Page 179 - ULYSSES
P. 179
Ulysses
Paltry funeral: coach and three carriages. It’s all the
same. Pallbearers, gold reins, requiem mass, firing a volley.
Pomp of death. Beyond the hind carriage a hawker stood
by his barrow of cakes and fruit. Simnel cakes those are,
stuck together: cakes for the dead. Dogbiscuits. Who ate
them? Mourners coming out.
He followed his companions. Mr Kernan and Ned
Lambert followed, Hynes walking after them. Corny
Kelleher stood by the opened hearse and took out the two
wreaths. He handed one to the boy.
Where is that child’s funeral disappeared to?
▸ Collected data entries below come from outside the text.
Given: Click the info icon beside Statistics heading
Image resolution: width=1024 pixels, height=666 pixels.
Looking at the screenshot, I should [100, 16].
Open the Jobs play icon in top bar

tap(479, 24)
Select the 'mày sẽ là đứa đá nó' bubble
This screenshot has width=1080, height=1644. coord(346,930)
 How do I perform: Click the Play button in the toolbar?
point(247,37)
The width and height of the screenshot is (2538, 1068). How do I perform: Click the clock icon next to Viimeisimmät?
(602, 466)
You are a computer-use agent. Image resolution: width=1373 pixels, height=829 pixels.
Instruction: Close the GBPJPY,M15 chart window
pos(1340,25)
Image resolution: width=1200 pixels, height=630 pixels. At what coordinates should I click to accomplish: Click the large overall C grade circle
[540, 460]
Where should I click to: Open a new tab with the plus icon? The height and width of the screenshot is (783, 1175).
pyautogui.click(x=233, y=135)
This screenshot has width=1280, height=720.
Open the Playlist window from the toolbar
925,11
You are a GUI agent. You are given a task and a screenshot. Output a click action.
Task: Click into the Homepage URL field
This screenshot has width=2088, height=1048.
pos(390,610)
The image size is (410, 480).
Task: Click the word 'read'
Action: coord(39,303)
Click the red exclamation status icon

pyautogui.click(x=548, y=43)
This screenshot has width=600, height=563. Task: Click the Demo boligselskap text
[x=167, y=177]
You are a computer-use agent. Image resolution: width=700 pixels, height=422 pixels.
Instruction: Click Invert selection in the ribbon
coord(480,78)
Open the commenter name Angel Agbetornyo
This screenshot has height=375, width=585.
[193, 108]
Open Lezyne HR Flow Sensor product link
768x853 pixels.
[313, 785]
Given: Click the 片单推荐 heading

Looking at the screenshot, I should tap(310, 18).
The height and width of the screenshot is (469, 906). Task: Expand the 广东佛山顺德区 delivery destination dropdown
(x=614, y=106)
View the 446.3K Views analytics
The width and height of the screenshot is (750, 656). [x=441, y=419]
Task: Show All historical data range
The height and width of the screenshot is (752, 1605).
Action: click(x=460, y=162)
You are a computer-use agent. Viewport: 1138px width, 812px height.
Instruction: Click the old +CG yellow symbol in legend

A team of horses passed from Finglas with toiling
plodding tread, dragging through the funereal silence a
creaking waggon on which lay a granite block. The
waggoner marching at their head saluted.
Coffin now. Got here before us, dead as he is. Horse
looking round at it with his plume skeowways. Dull eye:
collar tight on his neck, pressing on a bloodvessel or
something. Do they know what they cart out here every
day? Must be twenty or thirty funerals every day. Then
Mount Jerome for the protestants. Funerals all over the
world everywhere every minute. Shovelling them under
by the cartload doublequick. Thousands every hour. Too
many in the world.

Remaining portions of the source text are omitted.